# Goal of the exercise
Take each line from the entries that holds "gear" and copy it out.

-- Available data follows --

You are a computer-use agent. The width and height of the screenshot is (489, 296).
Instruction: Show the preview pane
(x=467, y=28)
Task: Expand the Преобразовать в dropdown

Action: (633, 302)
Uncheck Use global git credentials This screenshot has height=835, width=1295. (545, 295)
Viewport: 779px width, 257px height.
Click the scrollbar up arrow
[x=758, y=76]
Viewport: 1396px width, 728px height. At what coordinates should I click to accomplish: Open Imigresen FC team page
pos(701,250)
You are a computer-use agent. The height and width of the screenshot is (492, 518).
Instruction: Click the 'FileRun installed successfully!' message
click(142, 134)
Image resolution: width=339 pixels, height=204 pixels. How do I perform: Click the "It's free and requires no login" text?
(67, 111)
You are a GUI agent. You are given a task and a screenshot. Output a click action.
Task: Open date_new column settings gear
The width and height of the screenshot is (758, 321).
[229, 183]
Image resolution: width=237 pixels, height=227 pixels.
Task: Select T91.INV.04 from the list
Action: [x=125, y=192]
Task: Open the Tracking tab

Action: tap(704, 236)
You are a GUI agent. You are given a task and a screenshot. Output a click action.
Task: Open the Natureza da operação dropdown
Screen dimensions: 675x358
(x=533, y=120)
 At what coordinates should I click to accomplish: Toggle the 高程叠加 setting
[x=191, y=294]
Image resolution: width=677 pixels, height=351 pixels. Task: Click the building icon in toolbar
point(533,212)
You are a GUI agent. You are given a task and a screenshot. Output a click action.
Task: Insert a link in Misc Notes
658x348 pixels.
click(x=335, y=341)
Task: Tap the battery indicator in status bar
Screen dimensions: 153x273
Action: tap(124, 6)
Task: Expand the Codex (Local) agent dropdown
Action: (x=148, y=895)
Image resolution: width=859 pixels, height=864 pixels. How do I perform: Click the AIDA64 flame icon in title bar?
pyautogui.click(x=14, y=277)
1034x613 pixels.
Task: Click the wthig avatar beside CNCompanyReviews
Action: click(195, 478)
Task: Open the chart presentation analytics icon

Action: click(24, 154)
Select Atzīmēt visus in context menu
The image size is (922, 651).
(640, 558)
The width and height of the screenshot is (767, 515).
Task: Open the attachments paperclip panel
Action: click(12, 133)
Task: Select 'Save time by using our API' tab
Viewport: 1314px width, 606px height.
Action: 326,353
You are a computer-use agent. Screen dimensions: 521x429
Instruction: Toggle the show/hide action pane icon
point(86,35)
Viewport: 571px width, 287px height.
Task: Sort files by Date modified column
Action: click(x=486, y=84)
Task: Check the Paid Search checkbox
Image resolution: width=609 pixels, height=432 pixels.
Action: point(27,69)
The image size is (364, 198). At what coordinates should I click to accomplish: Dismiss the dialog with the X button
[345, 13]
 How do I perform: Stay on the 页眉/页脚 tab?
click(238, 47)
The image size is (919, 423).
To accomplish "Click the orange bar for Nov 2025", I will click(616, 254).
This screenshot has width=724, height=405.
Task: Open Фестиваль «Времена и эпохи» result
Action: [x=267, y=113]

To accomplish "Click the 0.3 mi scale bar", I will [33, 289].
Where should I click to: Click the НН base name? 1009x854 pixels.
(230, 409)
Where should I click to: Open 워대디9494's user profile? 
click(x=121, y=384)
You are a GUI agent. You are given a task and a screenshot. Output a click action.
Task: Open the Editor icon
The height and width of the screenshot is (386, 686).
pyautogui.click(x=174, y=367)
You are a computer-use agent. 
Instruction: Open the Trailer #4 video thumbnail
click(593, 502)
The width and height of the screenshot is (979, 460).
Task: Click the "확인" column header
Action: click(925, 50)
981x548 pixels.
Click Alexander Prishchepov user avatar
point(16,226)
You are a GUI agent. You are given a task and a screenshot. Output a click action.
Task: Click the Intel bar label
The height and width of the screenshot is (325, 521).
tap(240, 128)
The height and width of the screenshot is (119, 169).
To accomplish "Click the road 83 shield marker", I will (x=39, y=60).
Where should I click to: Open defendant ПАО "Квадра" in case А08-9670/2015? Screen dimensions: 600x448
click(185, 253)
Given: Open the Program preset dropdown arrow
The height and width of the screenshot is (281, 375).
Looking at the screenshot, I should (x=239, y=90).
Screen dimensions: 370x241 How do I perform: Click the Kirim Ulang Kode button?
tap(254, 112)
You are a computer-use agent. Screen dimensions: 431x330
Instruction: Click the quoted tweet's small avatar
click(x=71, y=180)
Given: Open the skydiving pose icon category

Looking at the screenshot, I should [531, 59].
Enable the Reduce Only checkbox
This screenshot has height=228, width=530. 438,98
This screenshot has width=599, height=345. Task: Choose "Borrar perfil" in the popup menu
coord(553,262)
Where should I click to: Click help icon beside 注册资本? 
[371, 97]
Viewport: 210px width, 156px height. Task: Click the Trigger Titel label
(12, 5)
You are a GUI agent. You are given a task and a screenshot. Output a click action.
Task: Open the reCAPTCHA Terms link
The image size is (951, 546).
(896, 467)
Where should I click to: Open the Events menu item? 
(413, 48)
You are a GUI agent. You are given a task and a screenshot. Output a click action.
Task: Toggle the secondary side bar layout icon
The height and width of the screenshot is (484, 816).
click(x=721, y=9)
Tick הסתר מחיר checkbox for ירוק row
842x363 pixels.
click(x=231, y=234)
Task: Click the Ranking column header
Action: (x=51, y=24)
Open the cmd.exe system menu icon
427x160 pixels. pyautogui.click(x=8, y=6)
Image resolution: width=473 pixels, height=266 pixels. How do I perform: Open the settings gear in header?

-- Available data concluded --

# Answer section
Task: Open date_new column settings gear
Image resolution: width=473 pixels, height=266 pixels. How do I perform: Open the settings gear in header?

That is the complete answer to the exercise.